On their return they lowered the small boat to rescue survivors from an MTB that had been blown up by another mine: "Then it all happened in a flash, a kind of roar and the ship lifted in the water. The small boat went right under - the chaps in there had been blown back on deck. I was blown across the ship.
"Water from the spout must have gone to a terrific height - it came down and nigh on washed us overhead. Her back was broken and she started to sink - we had roll call and after getting the chaps out of the engine room the only trouble among us was bruises and cuts."

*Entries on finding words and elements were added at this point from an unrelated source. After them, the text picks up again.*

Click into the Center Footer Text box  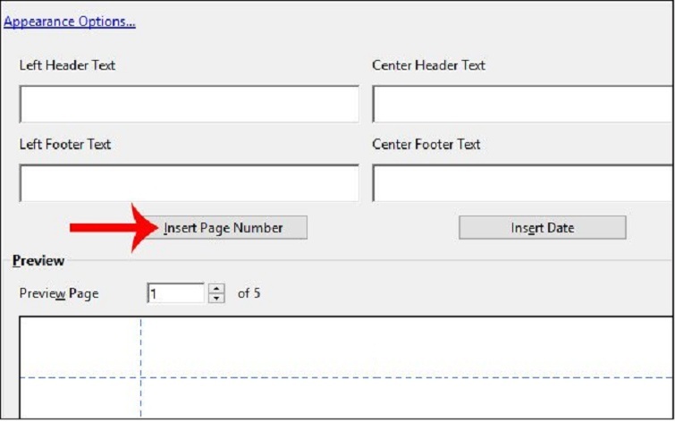[x=523, y=183]
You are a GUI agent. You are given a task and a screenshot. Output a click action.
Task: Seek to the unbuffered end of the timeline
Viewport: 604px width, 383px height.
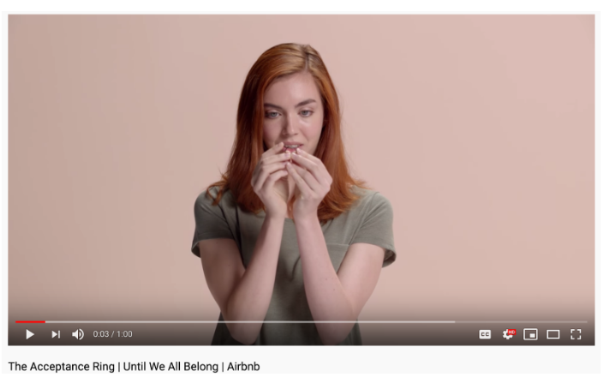[x=521, y=321]
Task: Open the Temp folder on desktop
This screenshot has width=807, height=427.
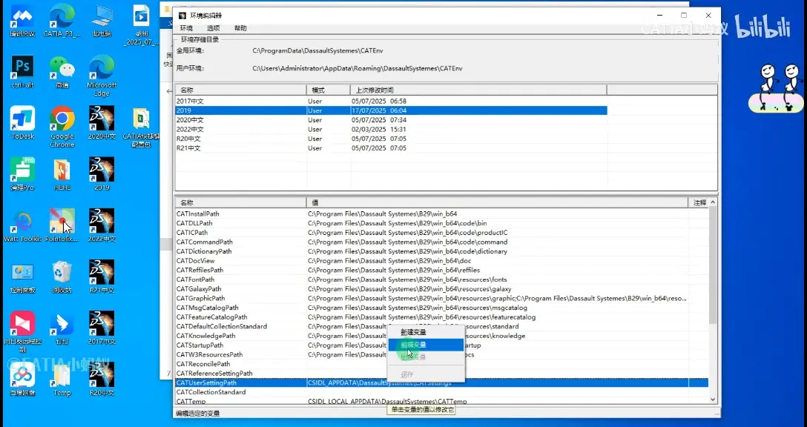Action: point(62,379)
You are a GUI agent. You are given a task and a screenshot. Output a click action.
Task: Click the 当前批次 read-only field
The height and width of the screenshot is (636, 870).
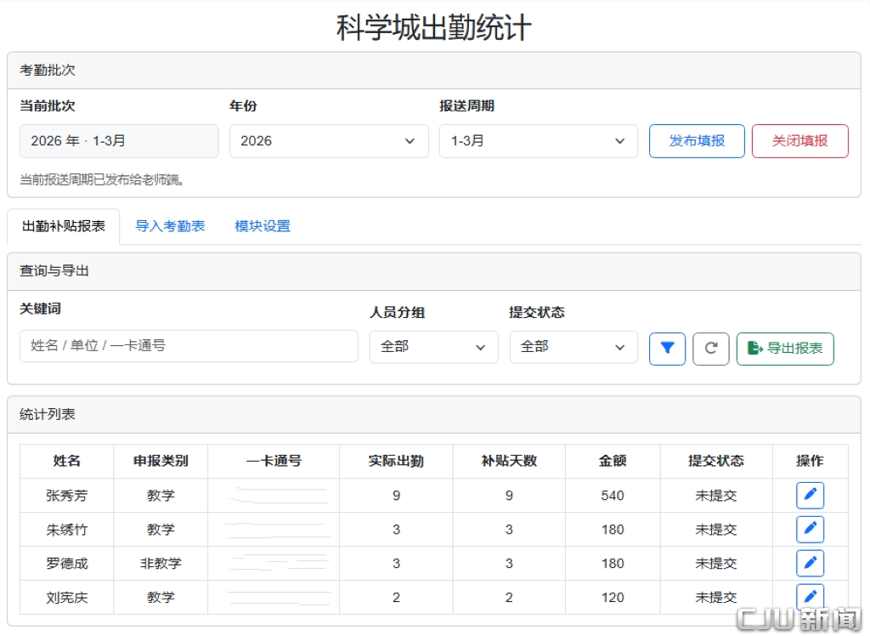(x=119, y=141)
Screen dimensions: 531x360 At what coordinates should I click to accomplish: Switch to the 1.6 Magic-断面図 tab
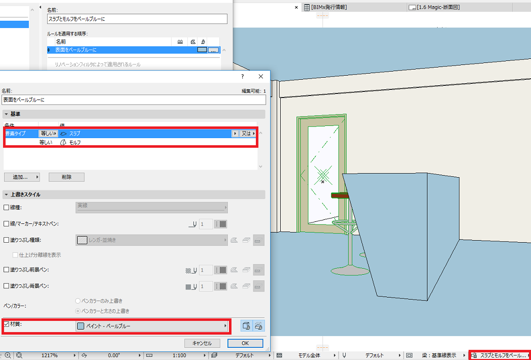pyautogui.click(x=435, y=7)
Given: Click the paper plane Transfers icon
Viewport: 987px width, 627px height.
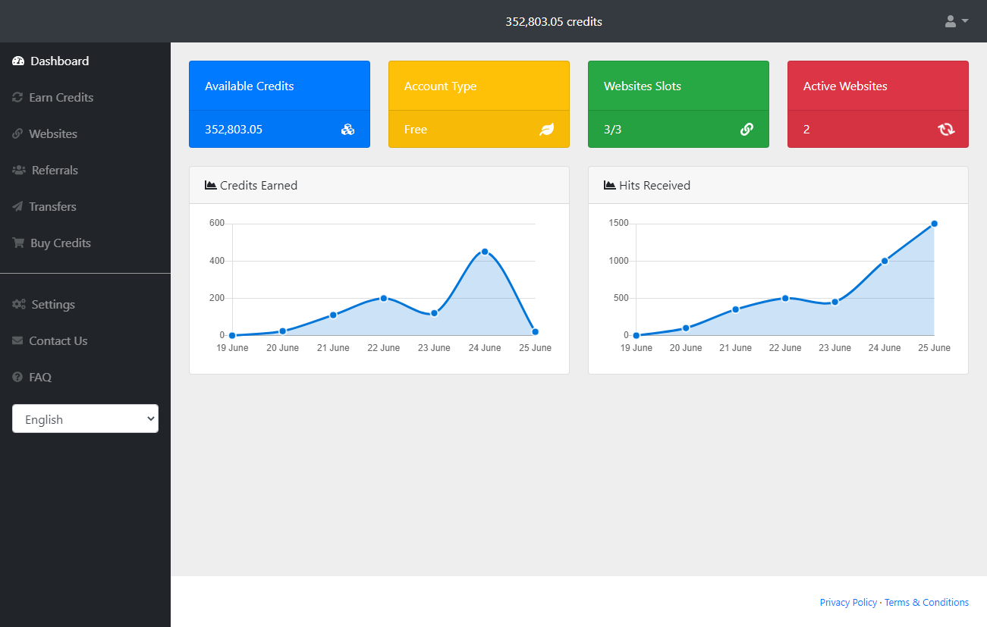Looking at the screenshot, I should tap(17, 207).
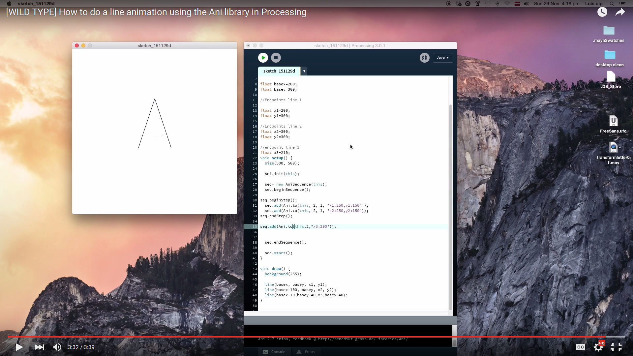633x356 pixels.
Task: Open the Console tab
Action: coord(274,352)
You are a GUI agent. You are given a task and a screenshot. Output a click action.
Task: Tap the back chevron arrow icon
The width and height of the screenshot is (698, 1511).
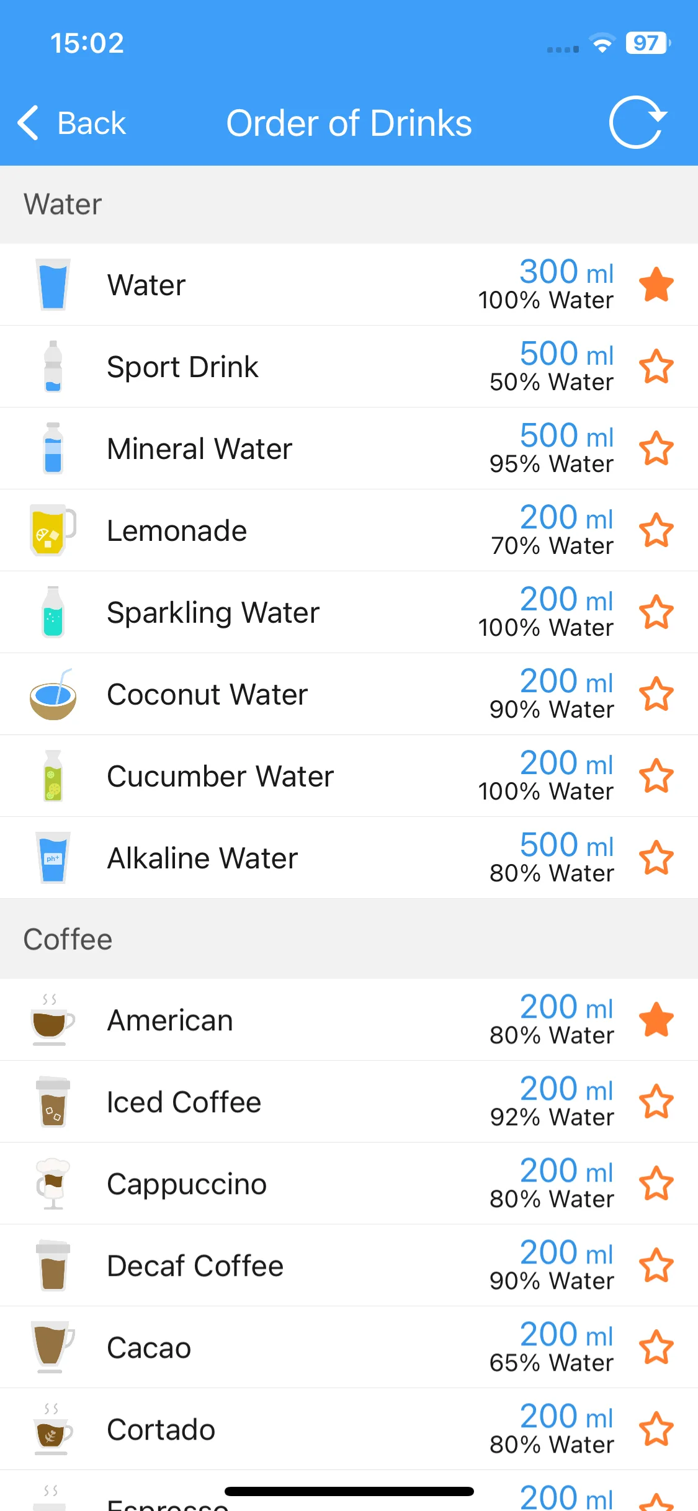coord(29,123)
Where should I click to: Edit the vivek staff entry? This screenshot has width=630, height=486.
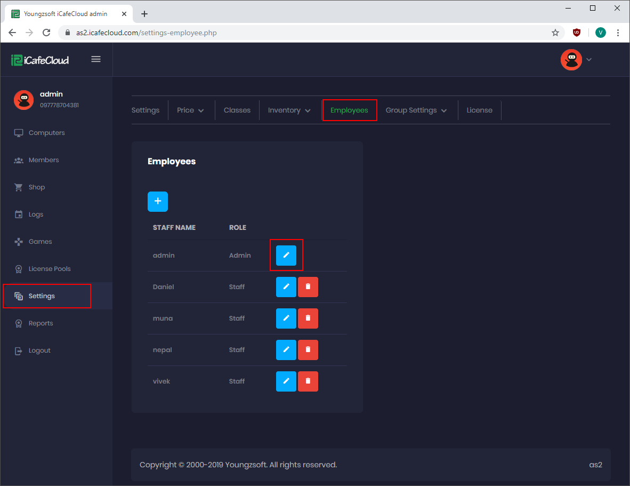pos(286,381)
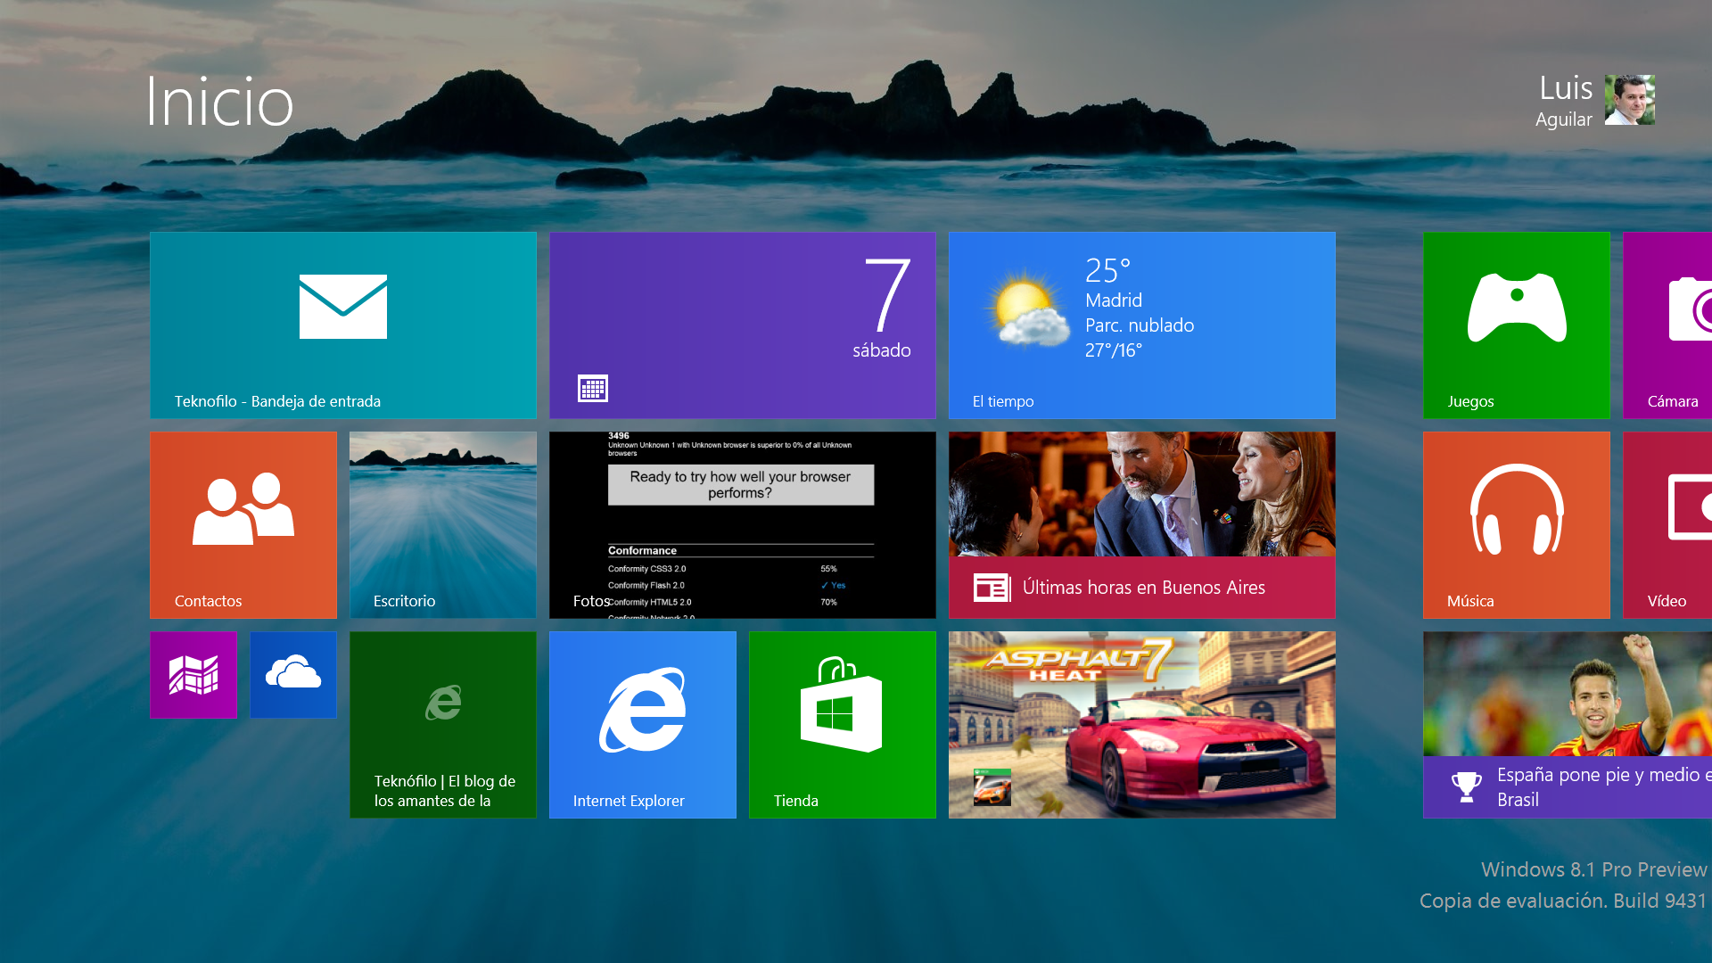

"The Skipper gave us a shot of whisky and of rum which steadied us. He sent me to try and get some light on but the water was coming in that fast it was hopeless so we decided to abandon ship after getting all confidential papers off. All this happened in a matter of minutes, about nine at night. Landing craft picked us up and the dear old ship was left to its own.
"True to tradition the Skipper was the last to leave it. We were taken to The Ambitious, given blankets and bedding after seeing the doctor who fixed up our bruises. I'm afraid that I slept from exhaustion and in wet gear. Next day they fixed us up with dry gear and we had our meals with the staff of the ship who were quite friendly."
Following that lucky escape, Louis returned to Lowestoft and was demobbed late in 1945.
His train "left for home at midnight but it was hopeless to try to sleep. It was a big thing for me to realise that after the years of blood, sweat and tears it was all over and we each and everyone of us were going back to places and people we loved.
"Some were not so lucky. They had lost homes and loved ones and as my train drew in to the station and I began my trek home, I said to myself as the day dawned, 'Louis, a new day is dawning, but its more than just an ordinary day, it's the day that is starting a new life'."